Perrigo, a relatively low-profile over the counter medications firm, has found itself in the spotlight over how it accounted for the tax treatment of intellectual property (IP) for a multiple sclerosis drug, Tysabri, sold by Irish pharma Elan months before Perrigo bought the company.
It said the sale was normal business and applied a 12.5 per cent corporation tax rate; the Revenue Commissioners argue it should be seen as a capital gain, taxed at 33 per cent. At issue is a Revenue bill for €1.64 billion, the second largest assessment levied in Ireland to date.
The onshoring of IP in Ireland by US multinationals has been a key element in the surge of corporation tax receipts for the exchequer. Any ruling that might affect IP and how it is treated is a matter of significant concern for industry.

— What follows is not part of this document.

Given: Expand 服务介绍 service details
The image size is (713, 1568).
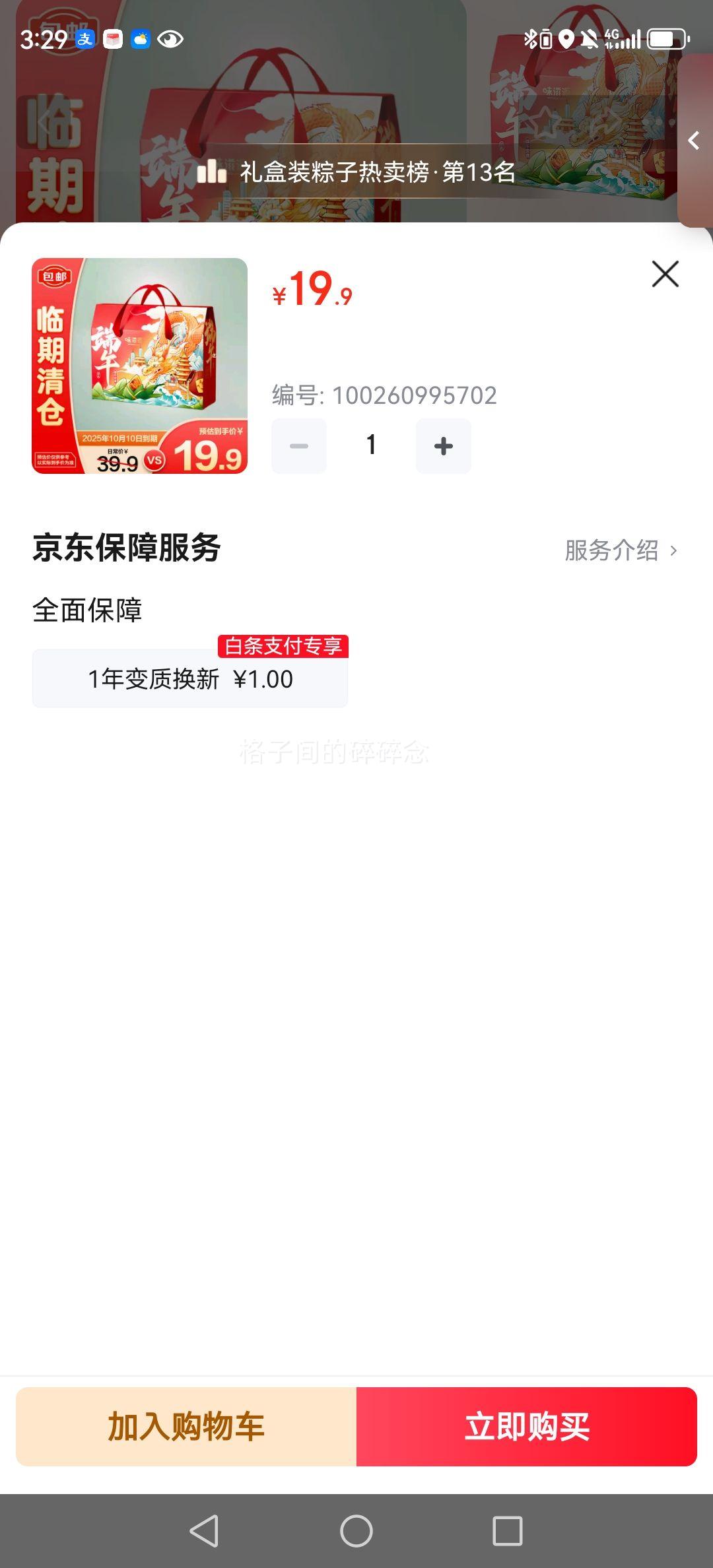Looking at the screenshot, I should coord(619,552).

That was evident in the disquiet shown at the Government move to change the rules overnight on budget day to shut down a perceived loophole in Ireland’s arrangements on IP and capital allowances.
The High Court has dismissed Perrigo's judicial review, which essentially argued it was being treated unfairly and that Revenue was acting ultra vires.
No-one from the US corporate community was offering a view on Tuesday. Alongside the company itself, they will take time to digest the full implications of the ruling.
With the possibility of a court appeal and the likelihood of an eventual reactivation of a separate process before a tax appeal commissioner, it will be some time before the final word is handed down.